» **What you need to do**:
Your task is to transcribe the entries below exactly, beginning with the line containing "The width and height of the screenshot is (1191, 992)." and ending with the final line, and to add nothing else.

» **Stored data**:
BEGIN

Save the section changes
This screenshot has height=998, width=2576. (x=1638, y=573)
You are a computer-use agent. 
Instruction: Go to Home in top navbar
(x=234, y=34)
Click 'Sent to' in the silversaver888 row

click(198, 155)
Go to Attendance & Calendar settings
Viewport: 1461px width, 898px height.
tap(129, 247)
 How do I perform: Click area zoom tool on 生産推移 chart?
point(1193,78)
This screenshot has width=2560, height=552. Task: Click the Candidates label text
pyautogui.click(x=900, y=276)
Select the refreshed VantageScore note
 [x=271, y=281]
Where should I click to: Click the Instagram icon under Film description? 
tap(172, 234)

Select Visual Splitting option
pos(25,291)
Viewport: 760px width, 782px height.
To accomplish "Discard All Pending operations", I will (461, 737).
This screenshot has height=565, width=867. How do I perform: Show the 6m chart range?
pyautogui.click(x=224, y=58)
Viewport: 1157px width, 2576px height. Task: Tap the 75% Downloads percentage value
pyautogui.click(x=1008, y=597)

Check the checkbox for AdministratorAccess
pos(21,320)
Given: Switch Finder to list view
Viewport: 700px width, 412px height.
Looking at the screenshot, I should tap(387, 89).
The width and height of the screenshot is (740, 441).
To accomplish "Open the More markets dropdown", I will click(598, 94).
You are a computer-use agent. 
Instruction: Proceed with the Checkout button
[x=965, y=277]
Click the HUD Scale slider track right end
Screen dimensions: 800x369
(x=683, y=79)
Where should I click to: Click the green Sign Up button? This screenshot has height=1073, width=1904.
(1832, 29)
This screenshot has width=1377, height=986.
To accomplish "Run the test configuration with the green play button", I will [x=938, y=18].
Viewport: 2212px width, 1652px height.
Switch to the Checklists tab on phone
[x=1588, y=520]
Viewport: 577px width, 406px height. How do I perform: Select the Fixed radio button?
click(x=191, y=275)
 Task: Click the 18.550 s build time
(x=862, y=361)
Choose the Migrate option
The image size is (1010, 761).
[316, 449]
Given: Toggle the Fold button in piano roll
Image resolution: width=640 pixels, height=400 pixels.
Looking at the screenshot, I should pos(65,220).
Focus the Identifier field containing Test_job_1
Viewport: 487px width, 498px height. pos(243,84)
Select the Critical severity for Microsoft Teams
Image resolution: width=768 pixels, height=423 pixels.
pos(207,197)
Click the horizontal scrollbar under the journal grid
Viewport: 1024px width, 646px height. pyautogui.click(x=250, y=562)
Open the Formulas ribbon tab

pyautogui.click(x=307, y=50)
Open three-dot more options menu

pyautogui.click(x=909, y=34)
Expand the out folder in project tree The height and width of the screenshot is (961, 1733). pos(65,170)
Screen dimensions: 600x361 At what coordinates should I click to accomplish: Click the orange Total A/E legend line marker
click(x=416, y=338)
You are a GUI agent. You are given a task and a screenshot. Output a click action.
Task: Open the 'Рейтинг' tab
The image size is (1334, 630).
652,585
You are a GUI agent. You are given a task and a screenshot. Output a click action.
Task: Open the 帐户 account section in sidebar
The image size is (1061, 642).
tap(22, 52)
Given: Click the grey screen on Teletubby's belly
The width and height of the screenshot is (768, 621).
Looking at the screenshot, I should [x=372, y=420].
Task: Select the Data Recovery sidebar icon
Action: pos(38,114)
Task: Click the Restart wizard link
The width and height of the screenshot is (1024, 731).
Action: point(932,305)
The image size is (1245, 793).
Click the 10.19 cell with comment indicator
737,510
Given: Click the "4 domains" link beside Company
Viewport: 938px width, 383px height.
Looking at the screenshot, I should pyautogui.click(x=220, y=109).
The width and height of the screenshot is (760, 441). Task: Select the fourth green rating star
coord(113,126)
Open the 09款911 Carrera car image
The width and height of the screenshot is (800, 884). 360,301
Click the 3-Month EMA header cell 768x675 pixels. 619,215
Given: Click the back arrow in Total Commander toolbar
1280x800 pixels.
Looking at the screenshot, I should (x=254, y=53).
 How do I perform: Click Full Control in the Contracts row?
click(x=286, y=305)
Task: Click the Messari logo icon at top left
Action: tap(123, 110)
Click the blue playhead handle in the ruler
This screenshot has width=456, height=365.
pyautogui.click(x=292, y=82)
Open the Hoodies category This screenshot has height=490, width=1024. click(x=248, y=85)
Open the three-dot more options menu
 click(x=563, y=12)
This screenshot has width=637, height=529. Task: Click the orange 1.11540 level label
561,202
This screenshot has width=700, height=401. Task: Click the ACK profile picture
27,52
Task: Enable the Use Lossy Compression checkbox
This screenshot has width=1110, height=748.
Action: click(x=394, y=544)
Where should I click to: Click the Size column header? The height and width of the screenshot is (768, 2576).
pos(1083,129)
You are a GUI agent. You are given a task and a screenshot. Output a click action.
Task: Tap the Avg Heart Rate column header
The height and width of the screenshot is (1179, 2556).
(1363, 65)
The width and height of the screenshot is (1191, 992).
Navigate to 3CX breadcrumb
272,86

END

» **Response to this task**:
The width and height of the screenshot is (1191, 992).
Navigate to 3CX breadcrumb
272,86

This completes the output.